Hello. My name is Seva Katrich and I'm
a computational biologist and a computational chemist from
The Bridge Institute and Michelson Center for
Convergent Bioscience at the University of Southern California in Los Angeles.
So, today, we're going to talk about conserved allosteric sodium ions in class A GPCRs.
The brief outline of the talk today-
we'll discuss conserved sodium sites from a structural perspective.
We'll discuss early evidence for selective sodium allosteric effects in GPCRs.
We'll describe a theory or hypothesis for
sodium as a key allosteric cofactor in GPCR signaling mechanisms.
I will describe some current studies on
sodium dynamics and potential for sodium site protonation.
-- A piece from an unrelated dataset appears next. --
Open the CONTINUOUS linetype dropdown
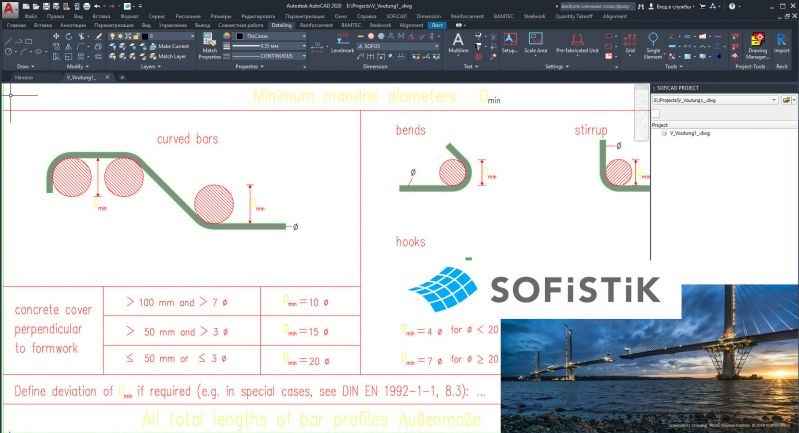This screenshot has height=433, width=799. point(270,56)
We'll also touch a little bit about our attempts for
practical applications from the knowledge about sodium site,
including mutations of sodium pocket and
including design of bitopic ligand targeting sodium pocket,
and then I will give a brief summary.
A little bit of an introduction of GPCRs in human biology and pharmacology.
As you're well aware,
there are more than 800 G-protein-coupled receptors
and they are omnipresent in our human body.
They're involved in all signaling systems as neurotransmitters.
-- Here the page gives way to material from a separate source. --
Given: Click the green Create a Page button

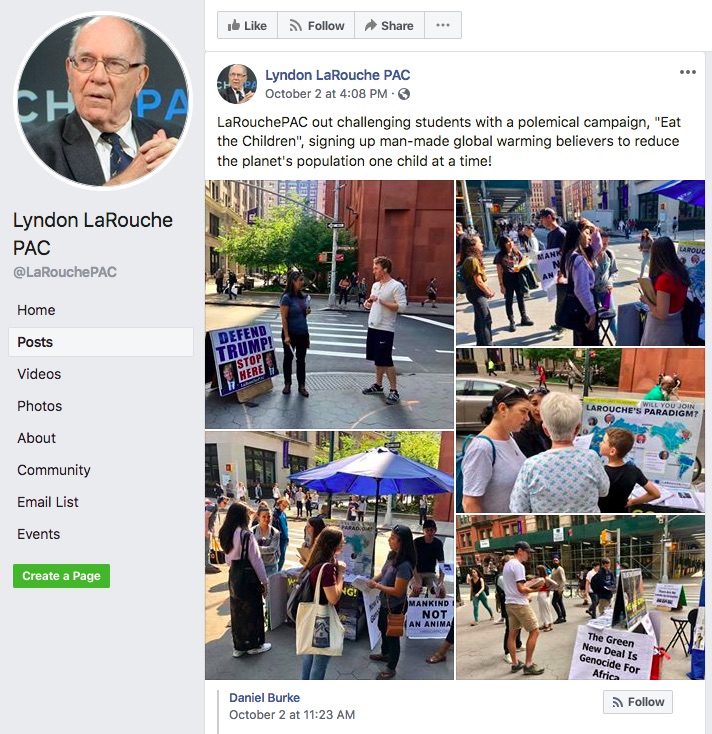Looking at the screenshot, I should click(61, 576).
You can see some familiar names like adrenaline,
dopamine, ligands that activate corresponding G-protein-coupled receptors
and they react to hormones and neuropeptides.
They're involved in the immune system, in embryo development,
and in practically all sensory functions of the human body.
Not surprisingly, more than 30 percent of all drugs in clinics target GPCRs.
There are more than 120 established targets,
and basically, any G-protein-coupled receptor can be a target-
probably olfactory receptors are less targetable.
But, still, all chronic diseases especially,
including in the central nervous system,
so psychiatric or sleep disorders,
drug addiction, in the cardiovascular system,
in the endocrine, in the immune system,
they are targets for neurodegenerative and autoimmune disease and all the way to cancer.